It was a day of showers but in the early evening the sky cleared and thanks to the earlier rain the haze lifted and you could see for miles.

View of Eaval from Paiboll Finn

I took the opportunity to go to Paiboll Finn, the stone circle near Loch Langais as I wanted to see where the sun was likely to set in relation to the stones. Also having walked up Ben Langass previously I thought the far reaching views may have been good on such a clear evening. During the short walk from Langass lodge up to the stones I was greeted with a view of a pair of Golden Eagles circling over the hill. They are a frequent sighting here and were beautiful in the evening light. I didn't have my long lens with me so only got record shots. Apparently otters can be seen on the Loch below but I always seem to end up looking skywards at the Eagles as they soar magnificently around the hill.

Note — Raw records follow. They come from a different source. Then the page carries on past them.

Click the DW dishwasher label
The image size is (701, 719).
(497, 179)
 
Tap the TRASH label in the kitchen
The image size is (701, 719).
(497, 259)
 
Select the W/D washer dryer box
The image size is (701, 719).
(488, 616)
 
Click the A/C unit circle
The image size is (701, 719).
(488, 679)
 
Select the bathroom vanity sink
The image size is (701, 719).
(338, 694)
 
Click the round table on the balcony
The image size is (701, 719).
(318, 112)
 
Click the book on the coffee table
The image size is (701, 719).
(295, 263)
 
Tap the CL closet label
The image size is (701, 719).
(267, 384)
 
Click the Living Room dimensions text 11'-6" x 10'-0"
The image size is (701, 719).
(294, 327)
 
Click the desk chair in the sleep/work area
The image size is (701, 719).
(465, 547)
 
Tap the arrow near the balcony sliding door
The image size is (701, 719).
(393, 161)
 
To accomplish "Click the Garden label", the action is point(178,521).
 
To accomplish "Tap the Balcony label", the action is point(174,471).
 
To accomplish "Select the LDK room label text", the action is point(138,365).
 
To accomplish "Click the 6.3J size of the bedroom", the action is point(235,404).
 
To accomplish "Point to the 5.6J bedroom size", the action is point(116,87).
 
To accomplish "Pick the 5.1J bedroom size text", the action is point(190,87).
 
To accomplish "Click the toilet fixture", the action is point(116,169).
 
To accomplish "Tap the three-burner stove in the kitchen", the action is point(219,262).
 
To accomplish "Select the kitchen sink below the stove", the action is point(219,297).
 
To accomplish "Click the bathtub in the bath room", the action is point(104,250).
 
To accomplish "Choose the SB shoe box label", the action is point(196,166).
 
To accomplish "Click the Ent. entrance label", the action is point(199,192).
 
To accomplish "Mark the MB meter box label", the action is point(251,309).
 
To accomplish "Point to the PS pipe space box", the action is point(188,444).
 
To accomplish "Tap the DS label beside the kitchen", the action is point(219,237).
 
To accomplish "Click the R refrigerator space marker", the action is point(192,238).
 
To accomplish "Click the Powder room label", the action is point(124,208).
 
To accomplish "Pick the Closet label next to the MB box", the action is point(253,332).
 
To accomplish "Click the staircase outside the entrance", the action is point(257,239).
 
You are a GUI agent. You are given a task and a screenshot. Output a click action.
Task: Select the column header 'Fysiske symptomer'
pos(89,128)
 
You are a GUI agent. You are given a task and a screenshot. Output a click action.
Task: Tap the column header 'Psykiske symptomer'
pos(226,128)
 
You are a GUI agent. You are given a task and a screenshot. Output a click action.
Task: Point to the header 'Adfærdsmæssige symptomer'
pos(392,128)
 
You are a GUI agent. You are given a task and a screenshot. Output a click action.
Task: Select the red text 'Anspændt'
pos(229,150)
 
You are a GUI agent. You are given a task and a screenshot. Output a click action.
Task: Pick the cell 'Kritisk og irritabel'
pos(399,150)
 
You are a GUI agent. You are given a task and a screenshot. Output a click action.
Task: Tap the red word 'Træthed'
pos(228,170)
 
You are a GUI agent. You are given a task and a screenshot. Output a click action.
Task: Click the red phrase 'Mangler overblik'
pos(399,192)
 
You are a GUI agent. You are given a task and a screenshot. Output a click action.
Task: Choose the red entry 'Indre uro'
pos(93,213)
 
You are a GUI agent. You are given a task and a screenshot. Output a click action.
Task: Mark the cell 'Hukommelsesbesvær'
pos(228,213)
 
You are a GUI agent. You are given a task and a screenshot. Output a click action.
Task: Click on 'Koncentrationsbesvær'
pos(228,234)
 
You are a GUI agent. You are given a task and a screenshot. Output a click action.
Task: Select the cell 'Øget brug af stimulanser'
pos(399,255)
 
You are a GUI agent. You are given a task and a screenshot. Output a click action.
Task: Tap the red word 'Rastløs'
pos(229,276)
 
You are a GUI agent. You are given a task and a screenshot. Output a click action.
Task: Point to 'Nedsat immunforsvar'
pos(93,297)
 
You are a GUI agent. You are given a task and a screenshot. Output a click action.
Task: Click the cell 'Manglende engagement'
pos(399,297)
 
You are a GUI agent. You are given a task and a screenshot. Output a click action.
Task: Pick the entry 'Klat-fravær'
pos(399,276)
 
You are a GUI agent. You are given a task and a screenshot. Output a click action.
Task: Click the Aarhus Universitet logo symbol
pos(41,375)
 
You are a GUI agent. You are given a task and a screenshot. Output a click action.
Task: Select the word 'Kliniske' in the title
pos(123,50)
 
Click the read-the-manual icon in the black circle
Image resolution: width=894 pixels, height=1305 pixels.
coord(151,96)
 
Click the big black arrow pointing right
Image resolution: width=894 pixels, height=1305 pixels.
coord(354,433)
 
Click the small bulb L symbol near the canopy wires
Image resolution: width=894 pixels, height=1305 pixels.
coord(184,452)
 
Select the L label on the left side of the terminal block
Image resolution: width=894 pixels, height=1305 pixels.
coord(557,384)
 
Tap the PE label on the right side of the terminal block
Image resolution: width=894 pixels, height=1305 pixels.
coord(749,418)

Golden eagle soaring over Ben Langass

As I approached the stones the Loch was a beautiful blue behind and the distinctive shape of Eaval dominated the skyline behind the stones. The mountain was bathed in sunlight and the passing clouds caused shadows to fall on its slopes as they scudded across the sky. It's a very peaceful spot. The only sounds are from the birds in the woods below and the wind.

The views from the top of Ben Langass are amazing! Panoramic views of the Lochmaddy hills to the East side and across to Eaval. On a clear evening like this you can see 180 degrees of view which includes the sea on either side of North Uist and South to the hills of South Uist. In the distance is Skye. There is something special about the site and if you were building a stone circle today it would seem like the obvious place to put it, with Ben Langass protecting it from the North, the Loch nearby, Eaval prominent in the south and the path of the rising and setting sun over the oval.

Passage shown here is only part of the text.